Stated exercise: Copy out the lines of the records below word for word, starting at the line with "Activate the blonde" and ending at the line with "This screenshot has width=640, height=1136.", including both of those lines.
___ Records for processing ___
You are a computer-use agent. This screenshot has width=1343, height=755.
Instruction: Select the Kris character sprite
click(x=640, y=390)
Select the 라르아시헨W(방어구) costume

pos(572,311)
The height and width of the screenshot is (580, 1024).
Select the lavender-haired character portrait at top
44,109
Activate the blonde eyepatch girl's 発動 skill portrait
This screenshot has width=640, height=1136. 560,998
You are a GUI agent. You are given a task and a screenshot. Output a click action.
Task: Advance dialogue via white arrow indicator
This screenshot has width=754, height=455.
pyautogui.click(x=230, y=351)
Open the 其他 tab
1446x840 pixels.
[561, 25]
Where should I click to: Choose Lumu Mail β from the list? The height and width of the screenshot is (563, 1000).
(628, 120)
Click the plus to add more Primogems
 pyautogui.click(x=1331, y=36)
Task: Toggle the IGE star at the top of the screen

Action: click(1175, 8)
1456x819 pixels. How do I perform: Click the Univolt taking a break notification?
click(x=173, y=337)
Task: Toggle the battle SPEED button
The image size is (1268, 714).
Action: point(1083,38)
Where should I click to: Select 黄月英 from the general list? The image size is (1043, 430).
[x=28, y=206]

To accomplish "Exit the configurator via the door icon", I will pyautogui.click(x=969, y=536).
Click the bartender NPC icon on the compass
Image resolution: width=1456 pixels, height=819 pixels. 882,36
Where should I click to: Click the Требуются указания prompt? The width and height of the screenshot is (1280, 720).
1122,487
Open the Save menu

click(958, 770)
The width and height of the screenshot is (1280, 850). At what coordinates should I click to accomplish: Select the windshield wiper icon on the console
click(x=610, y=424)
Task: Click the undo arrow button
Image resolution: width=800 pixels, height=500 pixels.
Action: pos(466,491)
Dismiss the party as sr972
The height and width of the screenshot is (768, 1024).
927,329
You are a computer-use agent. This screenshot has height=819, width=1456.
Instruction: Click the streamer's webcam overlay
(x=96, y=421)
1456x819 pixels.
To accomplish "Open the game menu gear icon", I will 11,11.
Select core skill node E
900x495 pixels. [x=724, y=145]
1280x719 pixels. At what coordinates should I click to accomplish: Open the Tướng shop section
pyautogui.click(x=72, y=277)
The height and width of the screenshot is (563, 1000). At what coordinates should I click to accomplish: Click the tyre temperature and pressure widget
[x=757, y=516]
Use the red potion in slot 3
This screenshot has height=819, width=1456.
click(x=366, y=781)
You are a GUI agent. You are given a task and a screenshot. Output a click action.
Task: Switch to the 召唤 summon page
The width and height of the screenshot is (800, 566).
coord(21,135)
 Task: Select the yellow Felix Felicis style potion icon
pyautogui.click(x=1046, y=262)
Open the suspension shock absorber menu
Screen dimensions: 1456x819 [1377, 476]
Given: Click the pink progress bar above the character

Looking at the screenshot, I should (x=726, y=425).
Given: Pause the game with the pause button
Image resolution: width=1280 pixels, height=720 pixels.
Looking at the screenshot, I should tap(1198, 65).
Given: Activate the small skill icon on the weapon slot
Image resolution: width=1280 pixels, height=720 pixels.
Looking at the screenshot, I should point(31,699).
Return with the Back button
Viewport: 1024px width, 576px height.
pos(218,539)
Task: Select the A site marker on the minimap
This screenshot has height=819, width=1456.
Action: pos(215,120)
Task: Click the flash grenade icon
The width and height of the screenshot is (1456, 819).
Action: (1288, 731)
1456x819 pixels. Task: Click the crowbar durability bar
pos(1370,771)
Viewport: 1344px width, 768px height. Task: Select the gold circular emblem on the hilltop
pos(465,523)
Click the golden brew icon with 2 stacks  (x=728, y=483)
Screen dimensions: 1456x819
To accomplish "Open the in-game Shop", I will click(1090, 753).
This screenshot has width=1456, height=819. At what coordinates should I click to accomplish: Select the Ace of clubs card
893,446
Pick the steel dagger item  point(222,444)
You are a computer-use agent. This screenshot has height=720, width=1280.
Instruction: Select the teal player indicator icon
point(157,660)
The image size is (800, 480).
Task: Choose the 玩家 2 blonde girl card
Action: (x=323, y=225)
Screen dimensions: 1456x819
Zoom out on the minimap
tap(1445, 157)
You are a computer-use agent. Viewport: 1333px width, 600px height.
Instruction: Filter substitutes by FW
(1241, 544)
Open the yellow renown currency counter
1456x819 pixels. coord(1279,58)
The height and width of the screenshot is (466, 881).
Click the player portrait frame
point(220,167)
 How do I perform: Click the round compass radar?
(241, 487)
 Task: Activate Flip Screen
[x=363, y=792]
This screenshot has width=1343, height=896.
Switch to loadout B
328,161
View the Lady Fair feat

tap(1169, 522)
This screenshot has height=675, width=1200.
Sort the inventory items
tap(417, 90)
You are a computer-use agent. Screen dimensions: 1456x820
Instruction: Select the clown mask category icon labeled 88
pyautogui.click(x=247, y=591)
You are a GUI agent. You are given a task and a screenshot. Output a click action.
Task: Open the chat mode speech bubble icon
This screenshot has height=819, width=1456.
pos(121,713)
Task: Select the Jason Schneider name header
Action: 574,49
___
Response to this task:
Activate the blonde eyepatch girl's 発動 skill portrait
This screenshot has width=640, height=1136. 560,998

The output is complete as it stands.